**Material shown:**

______

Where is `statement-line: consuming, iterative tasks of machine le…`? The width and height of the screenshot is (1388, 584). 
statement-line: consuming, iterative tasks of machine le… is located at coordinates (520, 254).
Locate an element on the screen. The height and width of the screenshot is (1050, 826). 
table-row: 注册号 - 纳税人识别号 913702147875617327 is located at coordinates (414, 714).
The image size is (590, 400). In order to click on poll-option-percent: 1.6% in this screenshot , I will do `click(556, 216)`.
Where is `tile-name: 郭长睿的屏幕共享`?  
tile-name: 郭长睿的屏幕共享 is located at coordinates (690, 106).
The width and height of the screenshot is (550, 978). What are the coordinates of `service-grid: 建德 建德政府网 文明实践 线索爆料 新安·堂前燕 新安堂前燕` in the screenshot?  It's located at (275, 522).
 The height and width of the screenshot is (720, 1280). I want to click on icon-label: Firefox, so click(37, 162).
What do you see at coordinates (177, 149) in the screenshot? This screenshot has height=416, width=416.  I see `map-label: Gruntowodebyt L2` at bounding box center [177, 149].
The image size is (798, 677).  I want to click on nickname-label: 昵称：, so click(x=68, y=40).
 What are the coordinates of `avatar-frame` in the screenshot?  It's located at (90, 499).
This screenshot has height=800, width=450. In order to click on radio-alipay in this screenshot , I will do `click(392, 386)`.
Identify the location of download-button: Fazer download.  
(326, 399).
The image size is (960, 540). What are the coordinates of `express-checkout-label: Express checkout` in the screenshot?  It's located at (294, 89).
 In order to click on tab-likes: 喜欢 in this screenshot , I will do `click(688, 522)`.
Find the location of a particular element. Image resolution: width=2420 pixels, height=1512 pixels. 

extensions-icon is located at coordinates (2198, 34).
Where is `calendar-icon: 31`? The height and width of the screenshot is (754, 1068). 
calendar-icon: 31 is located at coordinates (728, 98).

______

Recast the entire listing above as a numbered list, omitting any blank lines.

**Completed task:**
1. Where is `statement-line: consuming, iterative tasks of machine le…`? The width and height of the screenshot is (1388, 584). 
2. statement-line: consuming, iterative tasks of machine le… is located at coordinates (520, 254).
3. Locate an element on the screen. The height and width of the screenshot is (1050, 826). 
4. table-row: 注册号 - 纳税人识别号 913702147875617327 is located at coordinates (414, 714).
5. The image size is (590, 400). In order to click on poll-option-percent: 1.6% in this screenshot , I will do `click(556, 216)`.
6. Where is `tile-name: 郭长睿的屏幕共享`?  
7. tile-name: 郭长睿的屏幕共享 is located at coordinates (690, 106).
8. The width and height of the screenshot is (550, 978). What are the coordinates of `service-grid: 建德 建德政府网 文明实践 线索爆料 新安·堂前燕 新安堂前燕` in the screenshot?  It's located at (275, 522).
9.  The height and width of the screenshot is (720, 1280). I want to click on icon-label: Firefox, so click(37, 162).
10. What do you see at coordinates (177, 149) in the screenshot? This screenshot has height=416, width=416.  I see `map-label: Gruntowodebyt L2` at bounding box center [177, 149].
11. The image size is (798, 677).  I want to click on nickname-label: 昵称：, so click(x=68, y=40).
12.  What are the coordinates of `avatar-frame` in the screenshot?  It's located at (90, 499).
13. This screenshot has height=800, width=450. In order to click on radio-alipay in this screenshot , I will do `click(392, 386)`.
14. Identify the location of download-button: Fazer download.  
15. (326, 399).
16. The image size is (960, 540). What are the coordinates of `express-checkout-label: Express checkout` in the screenshot?  It's located at (294, 89).
17.  In order to click on tab-likes: 喜欢 in this screenshot , I will do `click(688, 522)`.
18. Find the location of a particular element. Image resolution: width=2420 pixels, height=1512 pixels. 
19. extensions-icon is located at coordinates (2198, 34).
20. Where is `calendar-icon: 31`? The height and width of the screenshot is (754, 1068). 
21. calendar-icon: 31 is located at coordinates (728, 98).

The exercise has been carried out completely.